To summarize: my fretting hand just sucks. I can play some specific 3-note repeating patterns okayish sometimes around 150bpm, but it’s like my fingers just don’t respond fast enough beyond that. With non-trivial patterns, I already start to have problems at 90-100bpm. Even if I know the pattern well and I’ve burned it in lots at lower speeds, as I work my way up through tempo, at a certain point it always just breaks down and I feel like I have no control. Sometimes, I can play chunks of 4-6 notes at a time quickly, but after that it’s like my hand runs out of gas and just kind of slows down or goes tense. Hand sync also gives me endless trouble.
And those are just the speed-specific issues. In general my playing tends to be really inconsistent. I have a hard time making it more than 30 seconds without some glaring mistake. Sometimes my fretting hand will even just decide to play the wrong note for no reason, even if I’m very familiar with the passage.
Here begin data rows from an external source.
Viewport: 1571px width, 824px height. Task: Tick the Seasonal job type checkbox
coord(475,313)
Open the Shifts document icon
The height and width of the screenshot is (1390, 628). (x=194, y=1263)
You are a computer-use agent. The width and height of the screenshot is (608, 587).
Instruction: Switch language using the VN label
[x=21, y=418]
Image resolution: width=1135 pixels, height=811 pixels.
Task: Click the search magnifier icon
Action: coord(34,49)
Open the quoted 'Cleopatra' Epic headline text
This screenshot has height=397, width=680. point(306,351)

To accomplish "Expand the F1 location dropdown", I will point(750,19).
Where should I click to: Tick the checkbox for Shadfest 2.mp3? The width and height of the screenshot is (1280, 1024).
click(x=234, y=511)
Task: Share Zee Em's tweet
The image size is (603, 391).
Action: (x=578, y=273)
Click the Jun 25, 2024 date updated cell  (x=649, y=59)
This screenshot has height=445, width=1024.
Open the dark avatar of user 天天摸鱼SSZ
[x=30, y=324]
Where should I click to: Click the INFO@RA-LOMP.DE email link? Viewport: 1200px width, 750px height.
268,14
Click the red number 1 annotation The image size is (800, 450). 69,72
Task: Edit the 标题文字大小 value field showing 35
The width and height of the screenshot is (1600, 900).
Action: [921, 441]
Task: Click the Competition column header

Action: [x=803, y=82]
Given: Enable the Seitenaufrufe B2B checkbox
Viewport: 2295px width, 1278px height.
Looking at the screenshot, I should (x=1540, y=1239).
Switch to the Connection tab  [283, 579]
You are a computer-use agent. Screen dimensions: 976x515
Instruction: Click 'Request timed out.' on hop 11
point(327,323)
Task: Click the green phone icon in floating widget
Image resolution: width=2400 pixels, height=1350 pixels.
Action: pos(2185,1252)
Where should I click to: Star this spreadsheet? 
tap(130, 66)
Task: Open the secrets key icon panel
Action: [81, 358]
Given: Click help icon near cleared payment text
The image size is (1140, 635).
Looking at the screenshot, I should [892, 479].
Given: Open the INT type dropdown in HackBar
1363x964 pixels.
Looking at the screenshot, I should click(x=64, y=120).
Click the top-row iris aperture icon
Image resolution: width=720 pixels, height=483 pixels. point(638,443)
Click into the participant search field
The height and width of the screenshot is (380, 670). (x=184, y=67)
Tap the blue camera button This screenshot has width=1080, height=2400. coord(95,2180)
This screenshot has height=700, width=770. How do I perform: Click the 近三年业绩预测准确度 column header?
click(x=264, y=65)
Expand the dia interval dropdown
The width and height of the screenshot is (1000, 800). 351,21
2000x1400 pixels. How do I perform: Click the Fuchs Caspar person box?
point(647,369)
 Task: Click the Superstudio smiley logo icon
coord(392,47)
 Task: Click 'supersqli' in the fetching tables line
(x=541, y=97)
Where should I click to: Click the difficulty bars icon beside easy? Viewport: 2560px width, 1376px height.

At this point, I’m losing hope and I’m pretty much out of ideas. More often than not, a practice session just leaves me feeling kind of depressed. I guess at least if I have some underlying neurological issue, I can stop blaming myself for not trying hard enough. It still sucks though.
I don’t know what I’m really looking to get out of this post… I guess I just don’t really know where to go from here. Keep practicing, keep taking lessons, keep learning, try to write some songs, I suppose, since that’s my goal anyway. I wish there was a solution to this problem like Troy has created with solutions to picking… but I fear that there simply isn’t one.